EXTRAIT DU DOCUMENT:
Rencontre avec Pascal David philosophe engagé dans la pensée de Simone Weil
À l’occasion de la « Nuit de la Philosophie », organisée en novembre 2021 par l’association Nouvelle Acropole de Lyon, sous l’égide de la «Journée mondiale de la philosophie », Pascal David, jeune philosophe a animé une conférence sur le thème « Simone Weil, un art de vivre par temps de catastrophe » (1).
Au cours de cette conférence, Pascal David a présenté la pensée de Simone Weil, jeune philosophe, qui ayant vécu au côté du Général de Gaulle en Angleterre, a imaginé comment vivre dans une période troublée. La revue Acropolis a rencontré Pascal David pour en savoir plus sur sa passion pour Simone Weil.
Revue Acropolis : Vous avez découvert la philosophie de Simone Weil il y a plus de vingt-cinq ans. Qu’est-ce qui vous a amené à découvrir ses écrits dont certains ne sont pas faciles d’accès pour les jeunes ?
Pascal David : J’ai découvert par hasard Simone Weil à dix-huit ans, en janvier 1997, lorsque j’étais en Hypokhâgne. Quelqu’un m’a prêté l’un de ses livres, Attente de Dieu. Ce qui m’a tout de suite intéressé, c’est le ton, un certain style, l’authenticité de sa parole, qui se reconnaît de manière immédiate dans les lettres qui commencent cet ouvrage. Ensuite, c’est la conjonction chez Simone Weil de deux centres d’intérêt qui étaient les miens, et que je n’avais jamais vus associés à un tel point chez un auteur, à savoir d’une part, l’intérêt pour la mystique, la vie spirituelle, pour Jean de Lacroix (2) et d’autre part, l’engagement au service des opprimés. Ces deux choses me préoccupaient déjà dès le lycée et faisaient partie de mon engagement.

DONNÉES FOURNIES:
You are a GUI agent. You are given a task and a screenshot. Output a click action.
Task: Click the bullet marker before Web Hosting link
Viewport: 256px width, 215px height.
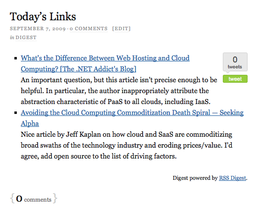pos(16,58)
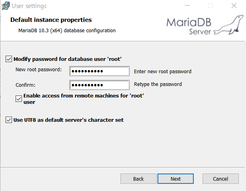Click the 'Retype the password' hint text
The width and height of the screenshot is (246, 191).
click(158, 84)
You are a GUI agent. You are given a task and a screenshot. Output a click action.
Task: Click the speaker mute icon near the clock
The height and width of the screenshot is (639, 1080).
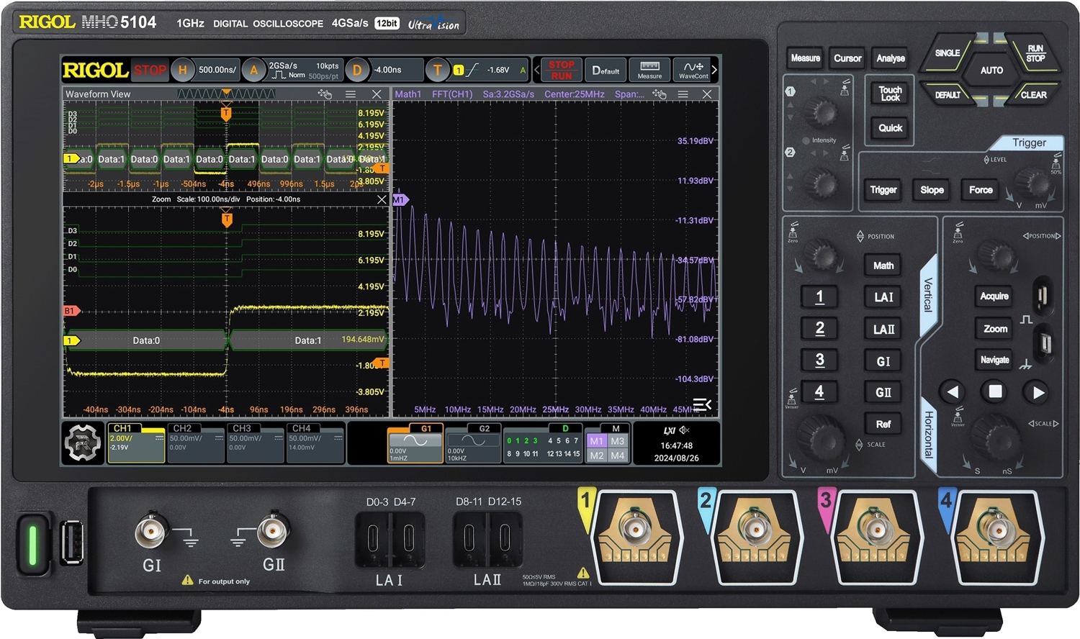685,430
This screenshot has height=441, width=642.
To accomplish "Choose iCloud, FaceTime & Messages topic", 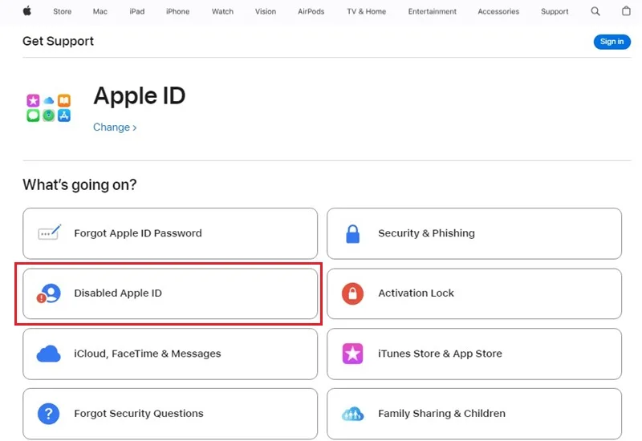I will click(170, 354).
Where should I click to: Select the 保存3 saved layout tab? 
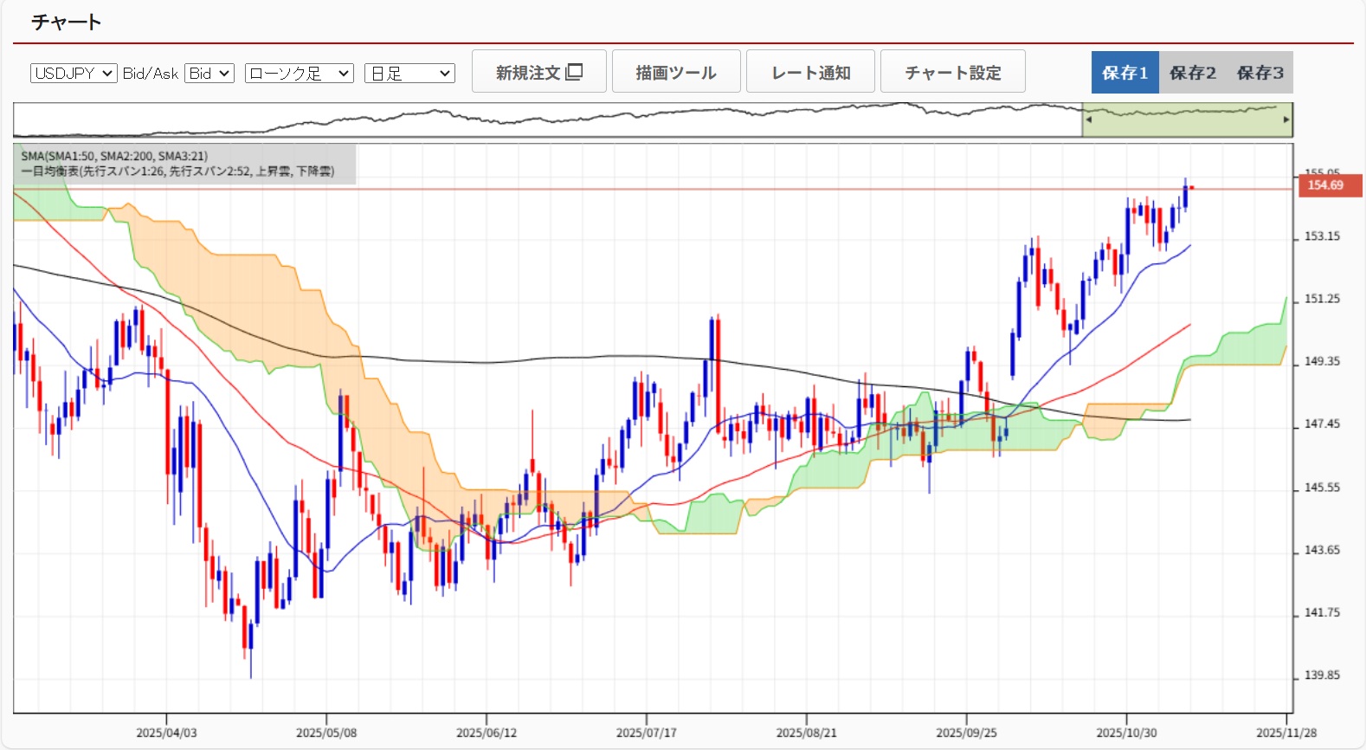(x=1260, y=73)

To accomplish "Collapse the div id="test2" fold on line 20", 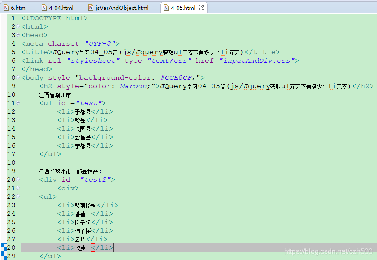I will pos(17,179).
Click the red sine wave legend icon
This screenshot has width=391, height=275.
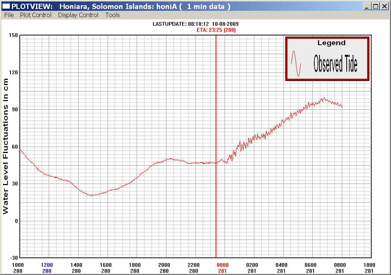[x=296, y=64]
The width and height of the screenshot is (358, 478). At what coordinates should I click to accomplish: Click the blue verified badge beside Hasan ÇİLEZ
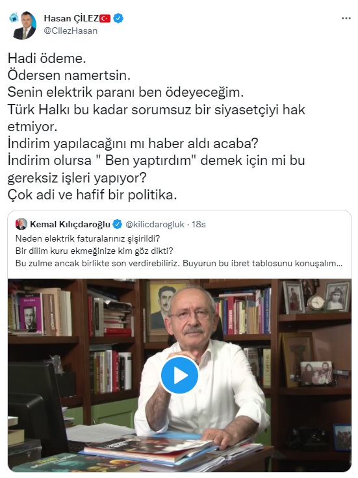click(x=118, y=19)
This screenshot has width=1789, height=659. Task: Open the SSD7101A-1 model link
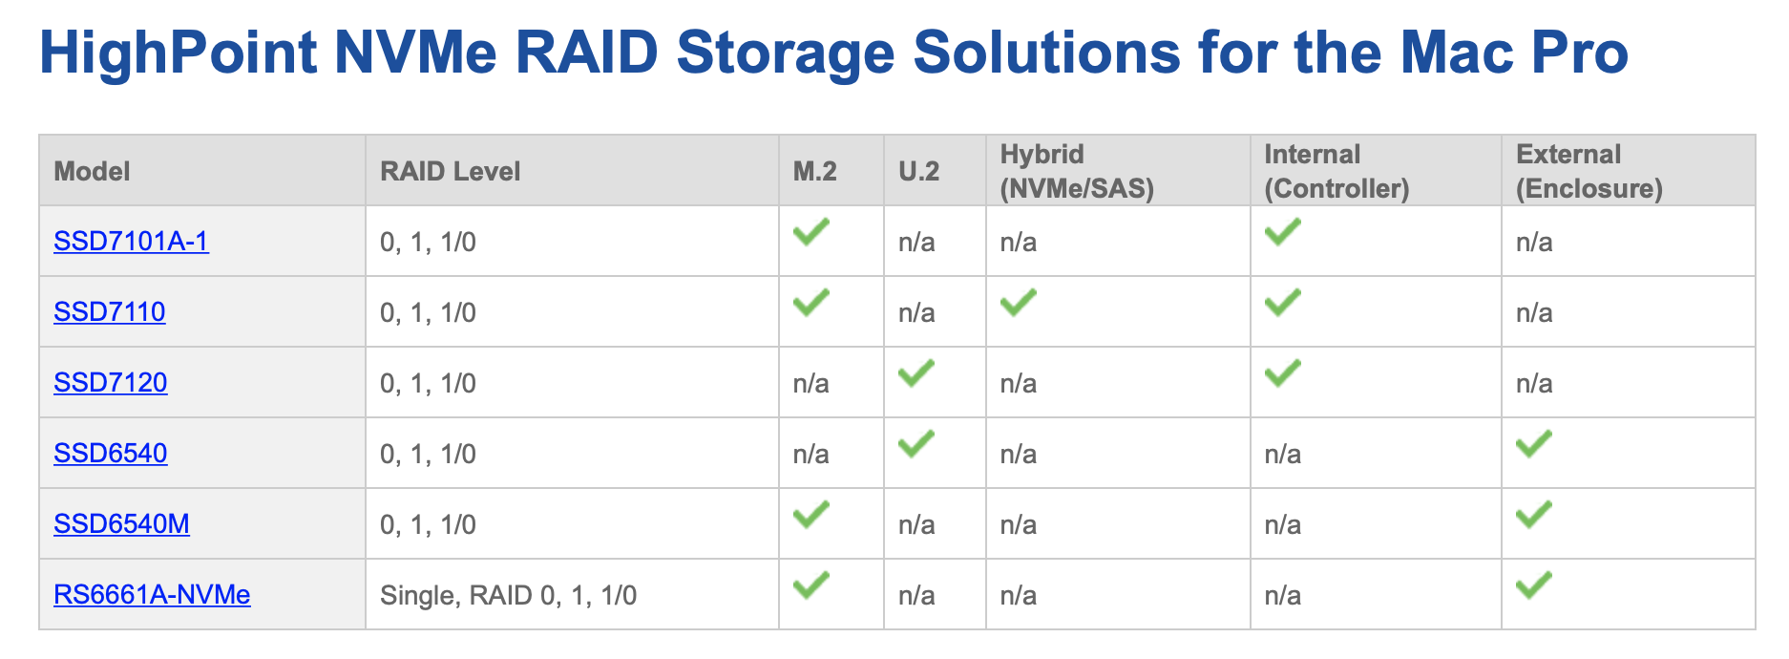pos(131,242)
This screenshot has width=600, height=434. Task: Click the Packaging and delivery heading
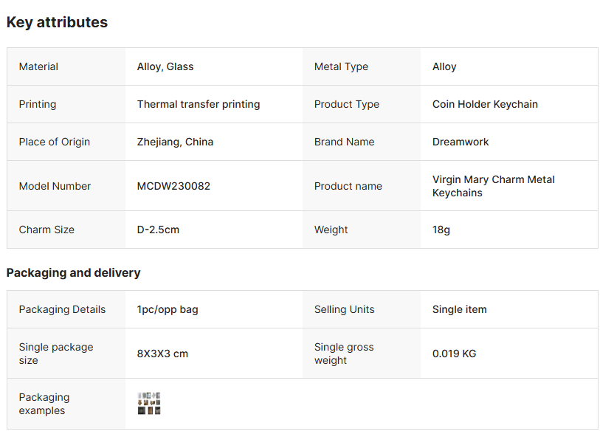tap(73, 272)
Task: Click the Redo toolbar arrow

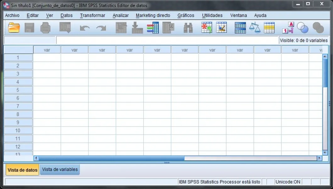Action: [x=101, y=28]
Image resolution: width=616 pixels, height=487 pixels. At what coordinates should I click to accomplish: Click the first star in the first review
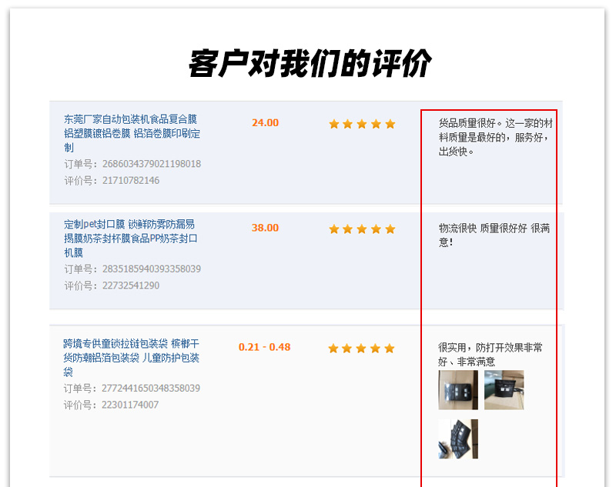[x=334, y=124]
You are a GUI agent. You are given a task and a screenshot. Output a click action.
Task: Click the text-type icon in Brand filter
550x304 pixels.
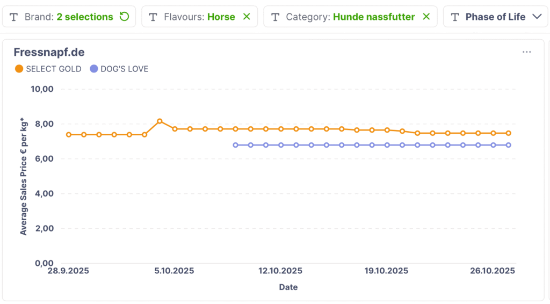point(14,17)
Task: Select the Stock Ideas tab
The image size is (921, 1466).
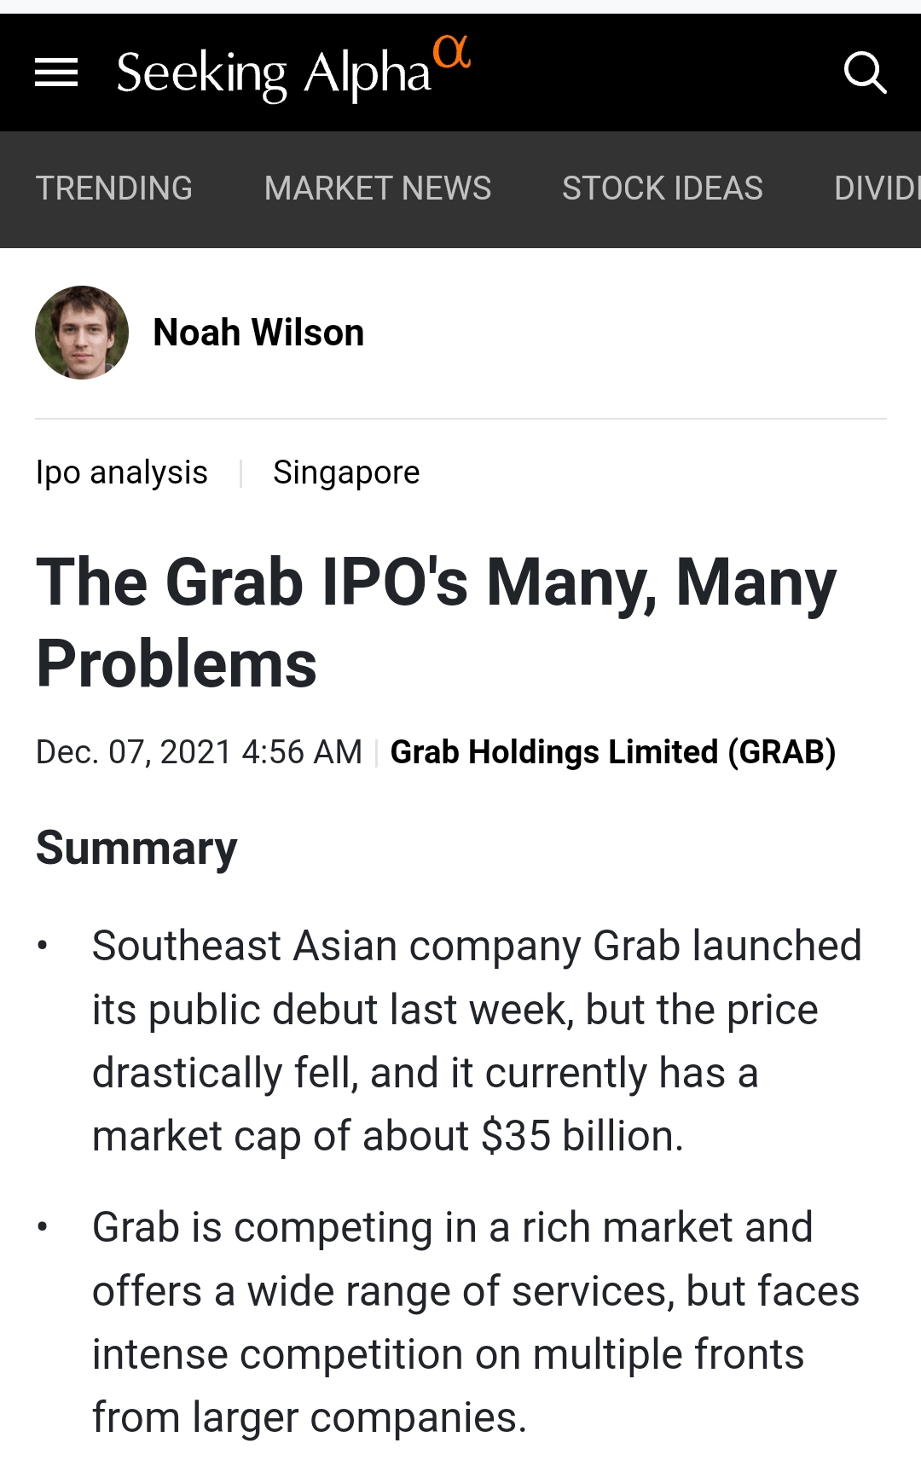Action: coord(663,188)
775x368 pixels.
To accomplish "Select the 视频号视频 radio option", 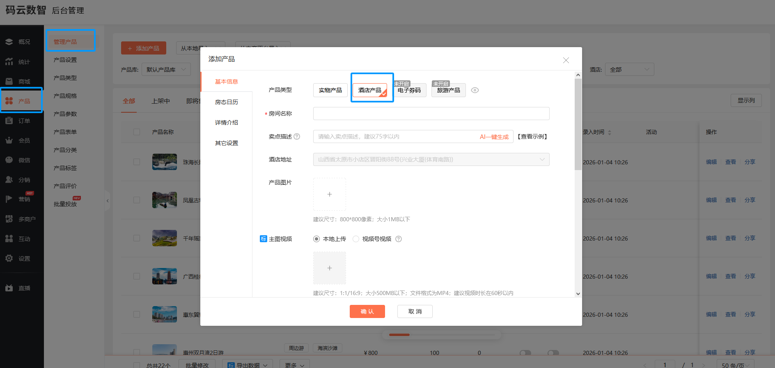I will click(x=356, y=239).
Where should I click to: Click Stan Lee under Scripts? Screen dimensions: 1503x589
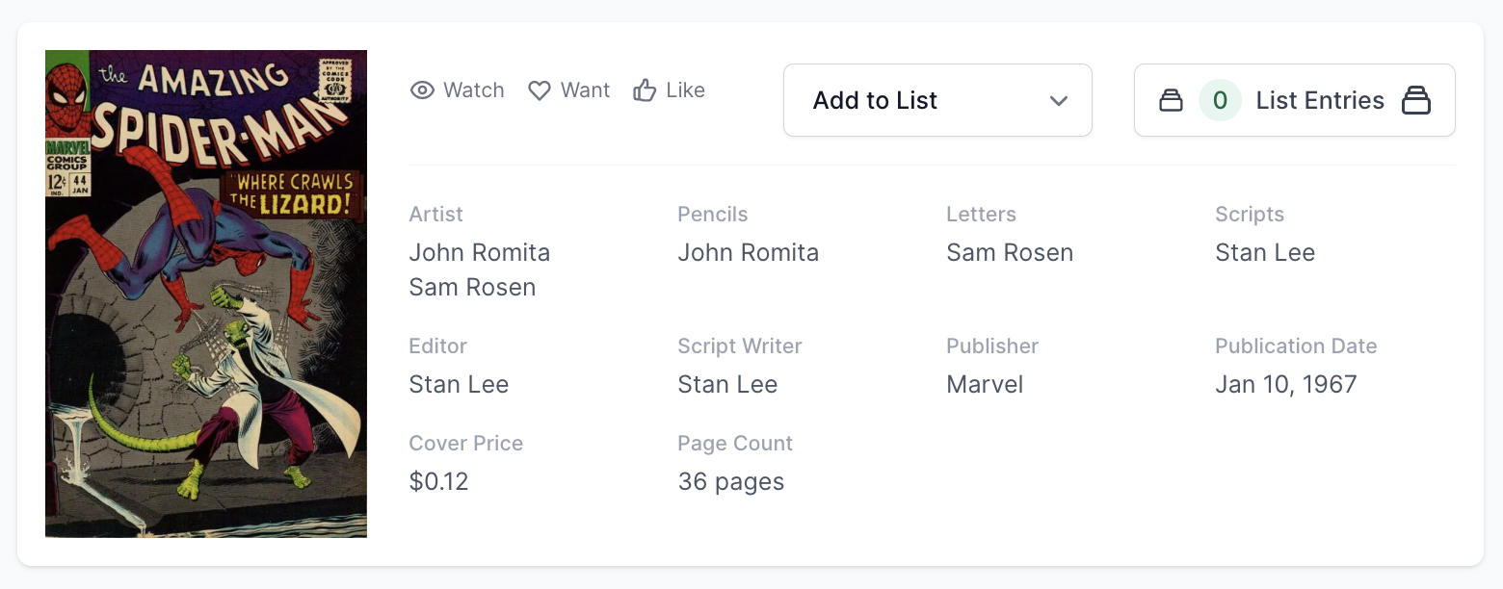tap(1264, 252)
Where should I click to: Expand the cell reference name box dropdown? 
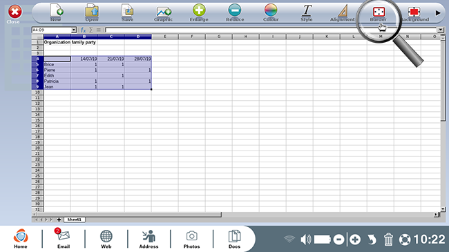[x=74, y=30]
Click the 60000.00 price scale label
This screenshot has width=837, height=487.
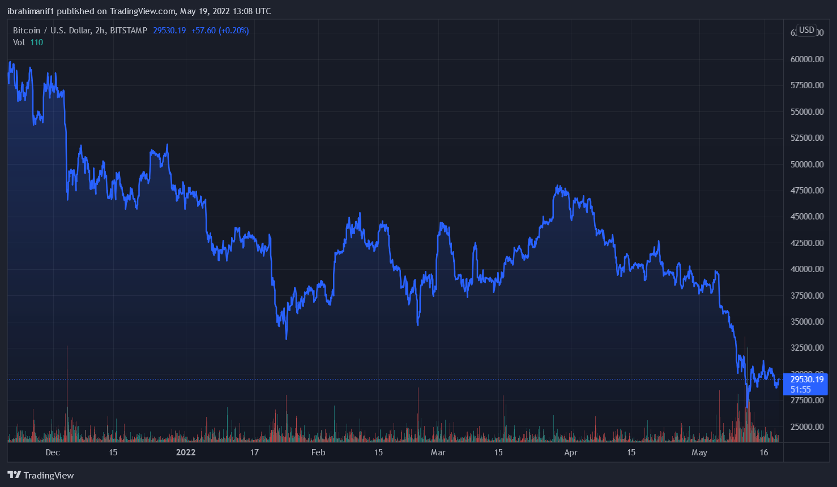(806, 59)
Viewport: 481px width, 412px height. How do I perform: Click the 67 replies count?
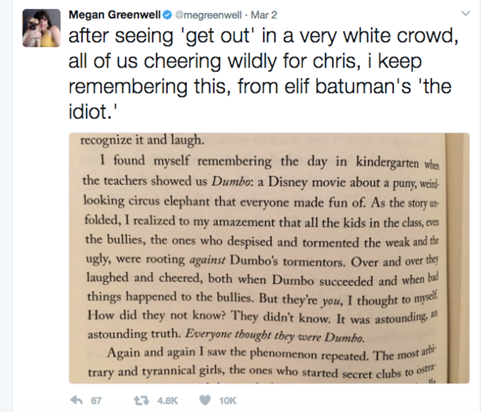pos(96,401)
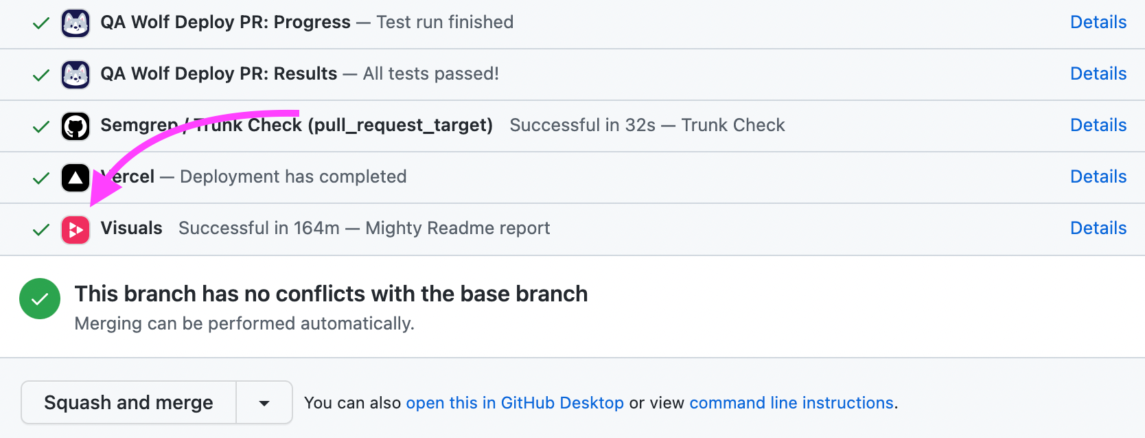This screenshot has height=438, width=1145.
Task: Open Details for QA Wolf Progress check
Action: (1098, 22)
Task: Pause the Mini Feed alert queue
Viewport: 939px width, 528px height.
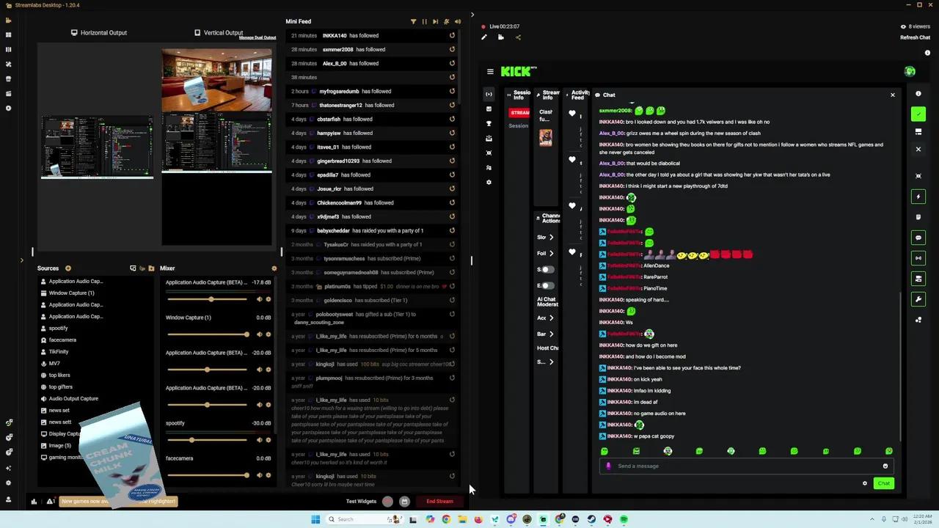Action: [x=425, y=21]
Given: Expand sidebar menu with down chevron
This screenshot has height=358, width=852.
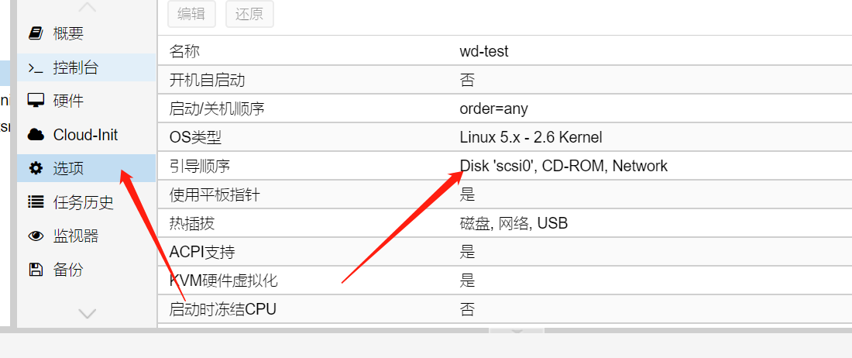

TRAVAIL À FAIRE:
1. Répondez à ces questions d’après l’extrait, en marquant vos réponses de la même façon :
(a) Quelle association a organisé la « Nuit de la Philosophie » en novembre 2021 ?
(b) À quel âge et à quelle date Pascal David a-t-il découvert Simone Weil ?
(c) Quel livre de Simone Weil lui a-t-on prêté ?
2. Ces affirmations concordent-elles avec l’extrait ? Répondez par oui ou non et citez les mots décisifs de l’extrait.
(a) La conférence de Pascal David portait sur le thème « Simone Weil, un art de vivre par temps de catastrophe ».
(b) Pascal David a découvert Simone Weil à vingt-cinq ans.
(c) L’engagement au service des opprimés préoccupait déjà Pascal David au lycée.
3. Modifiez le passage de l’extrait allant de « Revue Acropolis : Vous » jusqu’à « les jeunes ? » en remplaçant « vingt-cinq ans » par « trente ans ».
Les enregistrements constituent un matériau distinct de l’extrait.

SOLUTIONS PROPOSÉES:
1.
(a) L’association Nouvelle Acropole de Lyon.
(b) À dix-huit ans, en janvier 1997.
(c) Attente de Dieu.

2.
(a) Oui : « Pascal David, jeune philosophe a animé une conférence sur le thème « Simone Weil, un art de vivre par temps de catastrophe » ».
(b) Non : « J’ai découvert par hasard Simone Weil à dix-huit ans ».
(c) Oui : « Ces deux choses me préoccupaient déjà dès le lycée ».

3.
Revue Acropolis : Vous avez découvert la philosophie de Simone Weil il y a plus de trente ans. Qu’est-ce qui vous a amené à découvrir ses écrits dont certains ne sont pas faciles d’accès pour les jeunes ?